Absolute Zahlen kann die Vorsitzende Richterin am Landgericht Bückeburg, Dr. Birgit Brüninghaus, nicht vorlegen, dafür aber die Belastungsziffern der einzelnen Gerichte. Am meisten zu tun hat demnach das Amtsgericht Bückeburg mit einer Arbeitsbelastung von 1,26. Rechne man die Bearbeitung von Anträgen, die von Häftlingen der Jugendarrestanstalt Bückeburg gestellt werden und die Vorladungen zum Haftantritt hinzu, so Richterin Dr. Brüninghaus, komme man rechnerisch sogar auf eine Belastung von 1,44. Die Amtsgerichte Rinteln (1,09) und Stadthagen (1,12) liegen knapp über dem theoretischen Soll. Nur das Landgericht Bückeburg leistet statistisch gesehen weniger als gefordert. Dort beträgt die durchschnittliche Belastung 0,91.

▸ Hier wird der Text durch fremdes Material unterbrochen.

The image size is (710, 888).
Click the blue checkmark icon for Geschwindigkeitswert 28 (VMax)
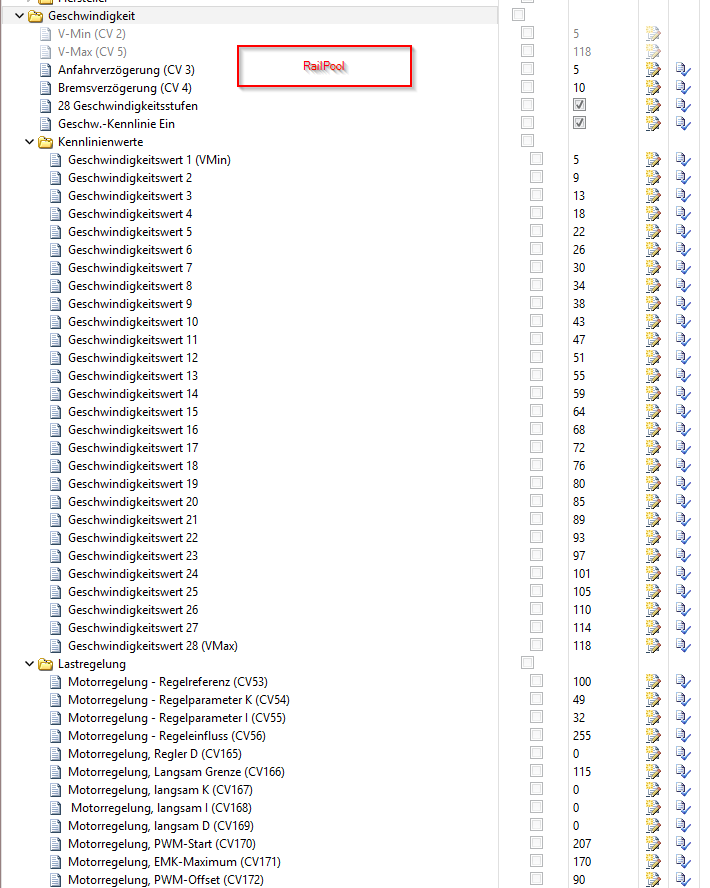pyautogui.click(x=683, y=645)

Seit einem Jahr bietet das Amtsgericht Hameln die gerichtsnahe Mediation an. Familien- und Zivilrichterin Sabine Quak war die Erste, die eine einjährige Zusatzausbildung absolviert hat. In Kürze wird auch Richterin Heidi Gehringer als Mediatorin arbeiten. Zwei weitere Streitschlichter sollen folgen. Mediation sei ein zusätzliches Angebot an die Parteien, Konflikte ohne Hauptverhandlung und Beweisaufnahme beizulegen, sagt Sabine Quak. Die Kontrahenten, die sich freiwillig auf ein solches Mediationsverfahren einlassen müssen, sparten Zeit, Geld und Nerven.

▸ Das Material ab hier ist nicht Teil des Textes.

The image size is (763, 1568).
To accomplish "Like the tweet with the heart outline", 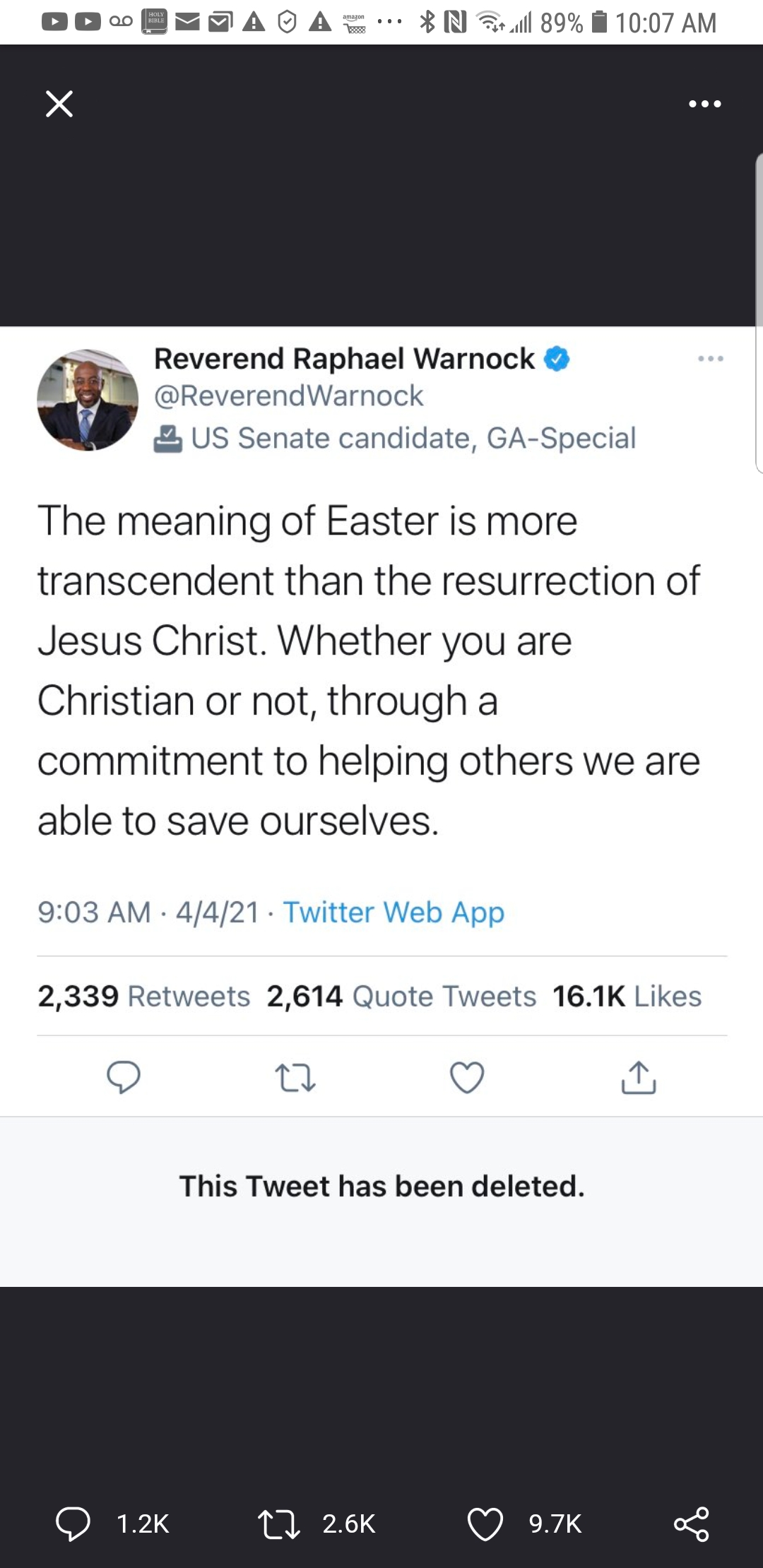I will coord(467,1078).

Für das Gericht sei die Mediation aber keine zeitliche Entlastung, ist Heidi Gehringer überzeugt. „Wir fördern langfristig eine andere Streitkultur und können womöglich weitere Anschlussverfahren verhindern“, sagt Dr. Seutemann. Viel Erfahrung hat das Amtsgericht mit der gerichtsnahen Mediation noch nicht sammeln können. Bislang wurden erst zwölf Verfahren auf diese neuartige Weise durchgeführt. Sabine Quak ist Richterin und Streitschlichterin in einer Person, jedenfalls, wenn es um Zivil- und Familiensachen geht. Das Strafrecht bleibt bei der Mediation außen vor. Lediglich ehrenamtlich tätige Schiedsleute könnten Richter entlasten. Aber deren Anteil an den Verfahren hält sich in Grenzen. Lediglich sechs Strafsachen wurden im Schiedsverfahren geregelt.

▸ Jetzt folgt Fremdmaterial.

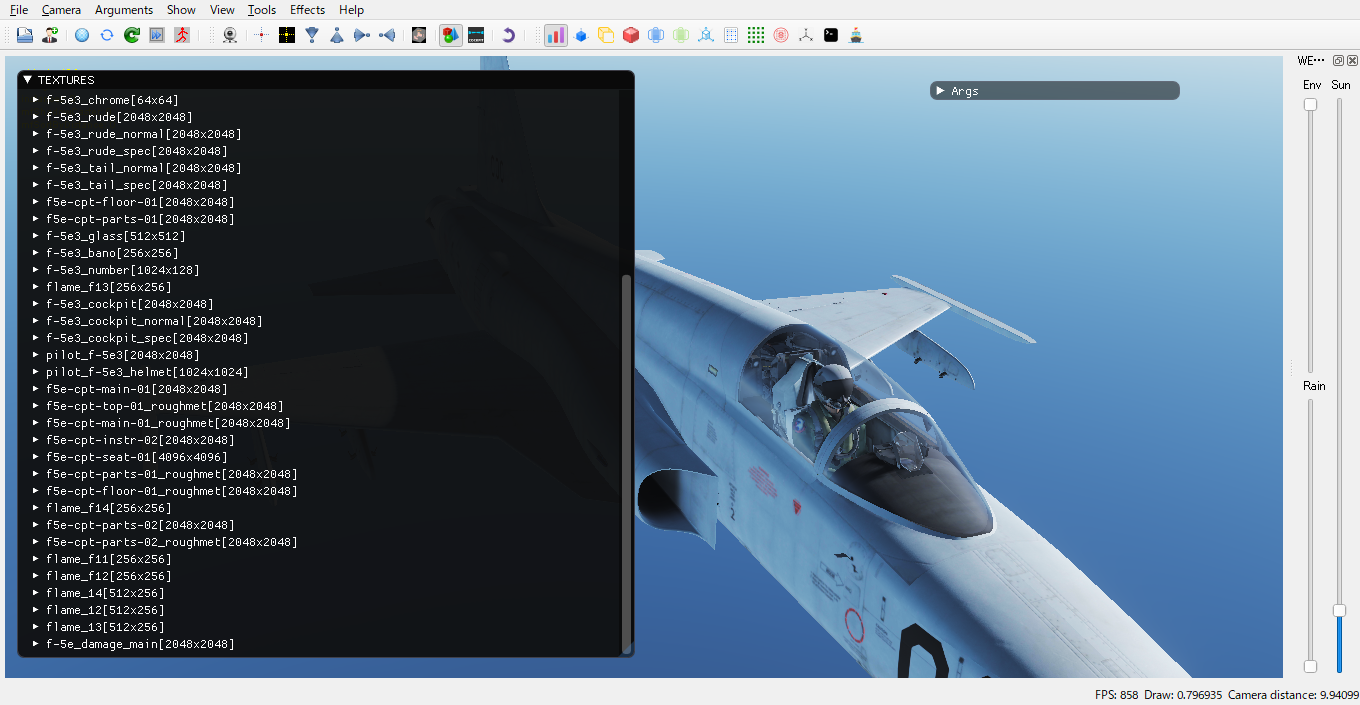The width and height of the screenshot is (1360, 705).
Task: Click the Sun slider handle
Action: coord(1339,610)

Der Direktor des Amtsgerichts Hameln hat nachgedacht und sich die Frage gestellt, welche Maßnahmen die Gerichte entlasten könnten. „Würden in Zukunft die Sozialämter prüfen, ob einer Partei Prozesskostenbeihilfe zusteht, und würden die Sozialversicherungsträger die Versorgungsausgleiche in Scheidungsverfahren ausrechnen, brächte das schon viel“, meint der oberste Hamelner Richter. Und noch etwas wurmt Dr. Seutemann: Rechtsschutzversicherungen führten zu einer wahren Klageflut. Nicht immer seien die Verfahren sinnvoll. Sie würden aber geführt, weil es den Kläger nichts kostet. Sollte man nicht eine Eigenbeteiligung festsetzen oder die Versicherungsprämie nach einem verlorenen Prozess hochstufen?, fragt sich der Richter, der im Übrigen nicht nachvollziehen kann, dass man in Deutschland wegen fünf Euro Bußgeld unter Umständen durch mehrere Instanzen bis zum Oberlandesgericht gehen darf.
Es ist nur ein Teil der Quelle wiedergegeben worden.